*ASSIGNED TASK:* Could you restate the entries word for word, without the images?

*EXTRACTED INFORMATION:*
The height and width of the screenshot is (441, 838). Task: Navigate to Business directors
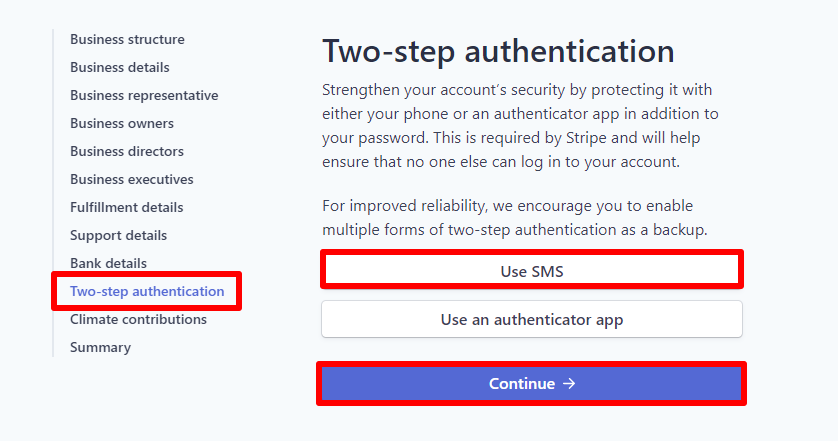127,152

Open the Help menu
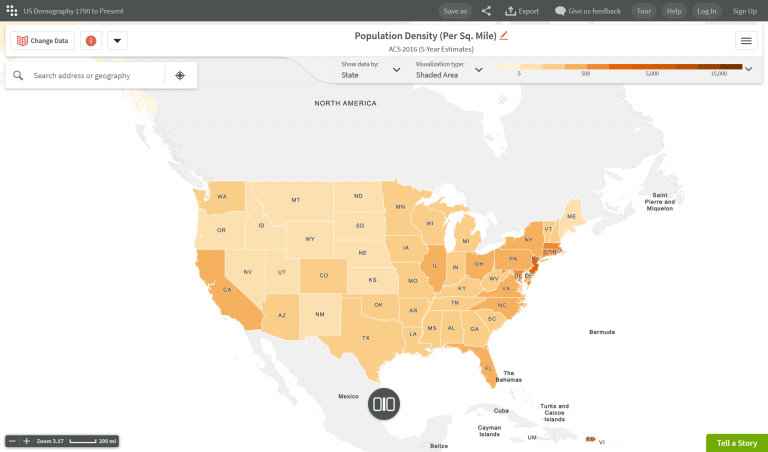pos(674,11)
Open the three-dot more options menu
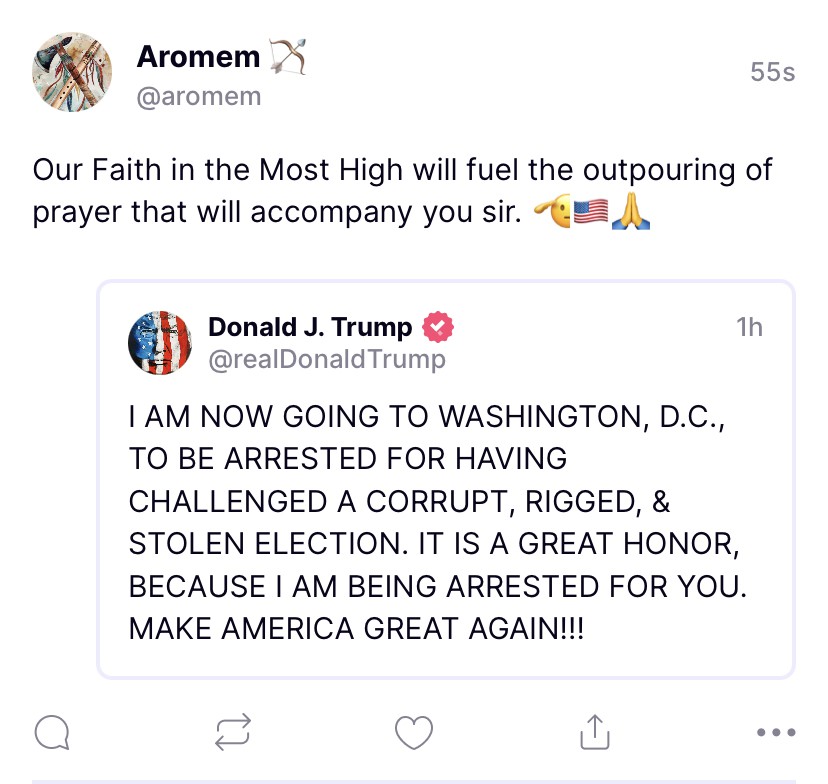 coord(776,733)
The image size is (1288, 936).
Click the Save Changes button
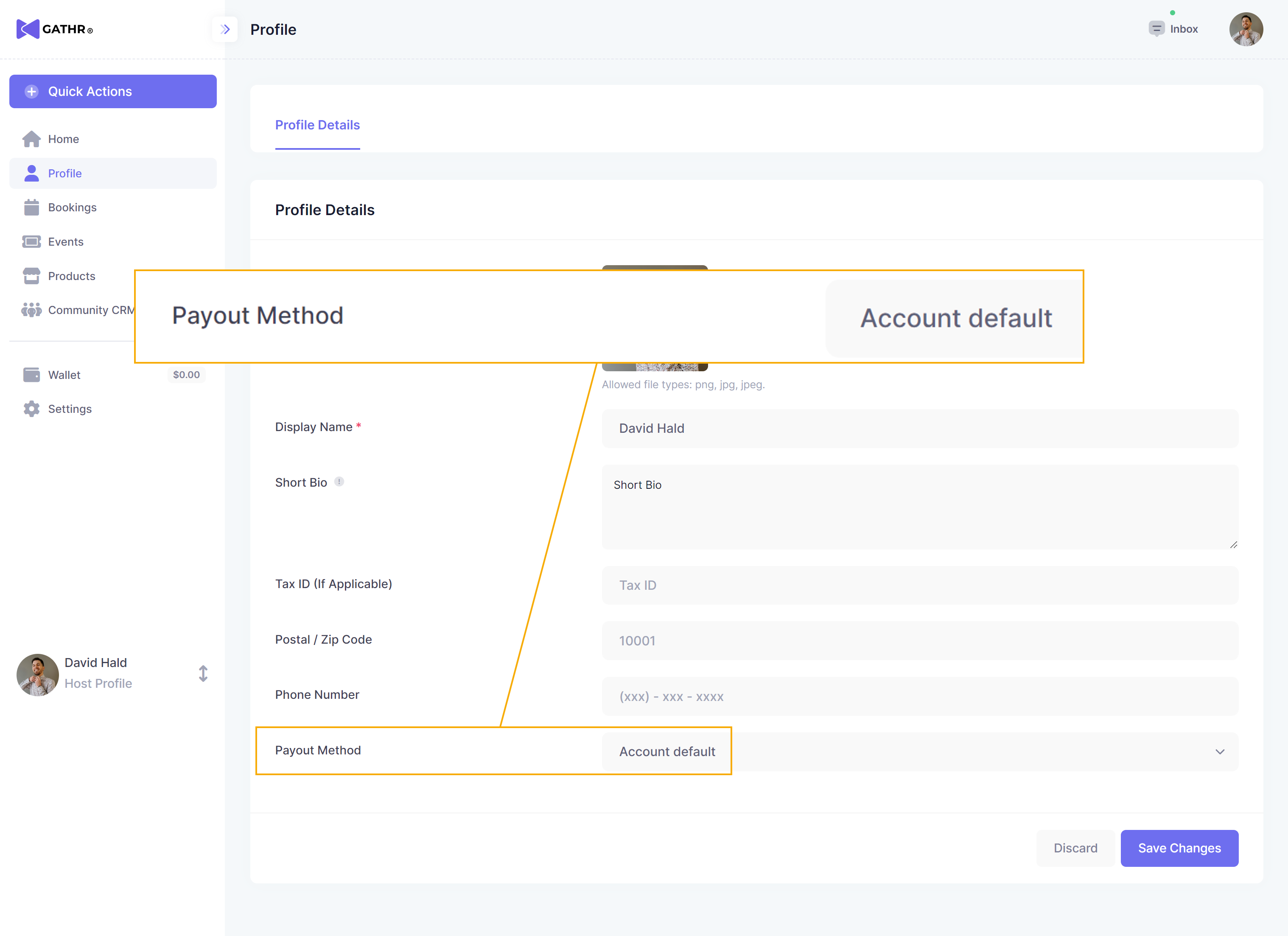pos(1179,848)
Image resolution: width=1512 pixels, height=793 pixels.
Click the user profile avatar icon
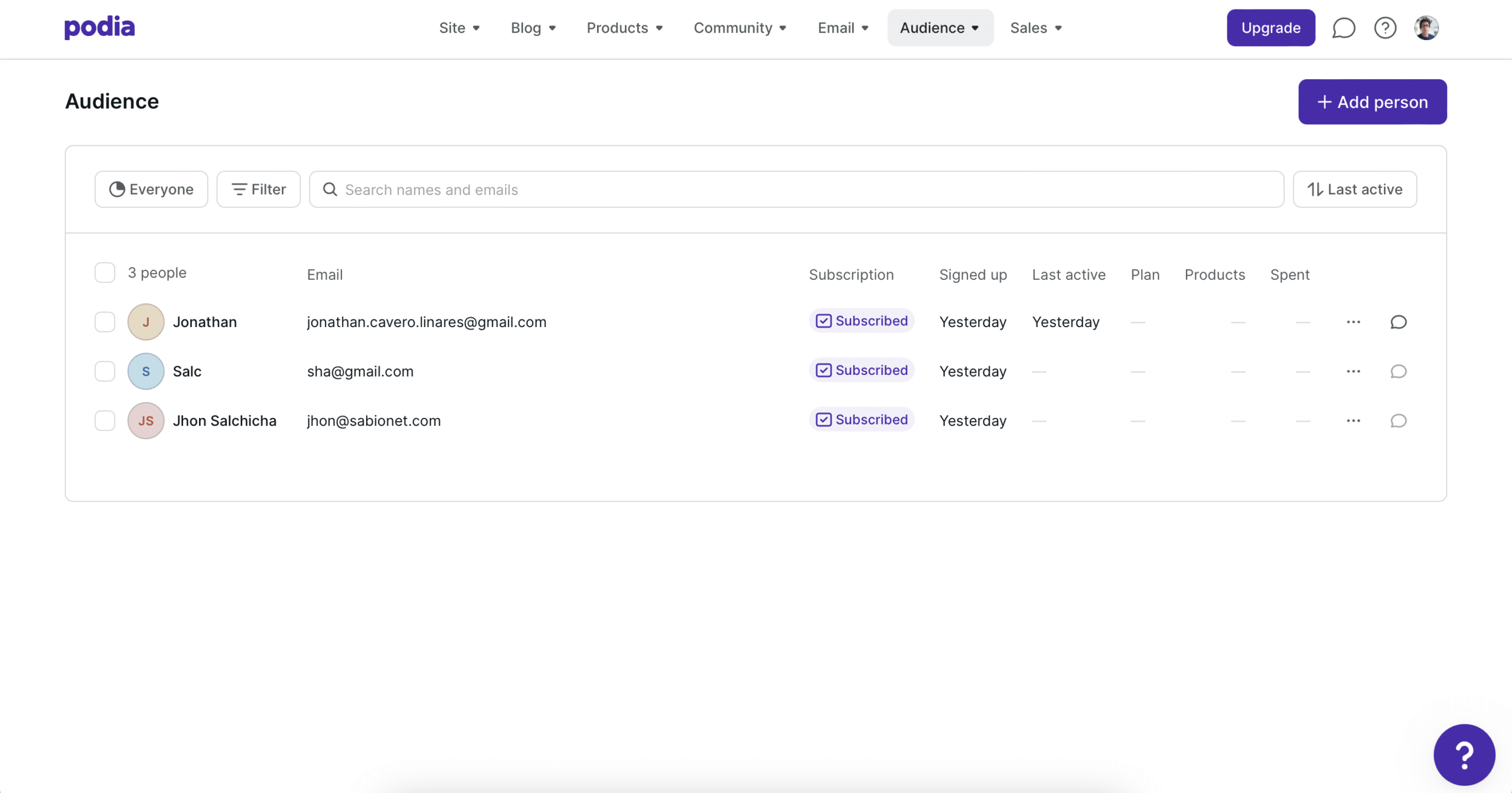(1426, 27)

*ANSWER BELOW:*
The height and width of the screenshot is (441, 838). Task: Navigate to Business directors
127,152

Open the Help menu
pos(674,11)
Open the three-dot more options menu
 coord(776,733)
The image size is (1288, 936).
Click the Save Changes button
pos(1179,848)
Image resolution: width=1512 pixels, height=793 pixels.
Click the user profile avatar icon
(1426, 27)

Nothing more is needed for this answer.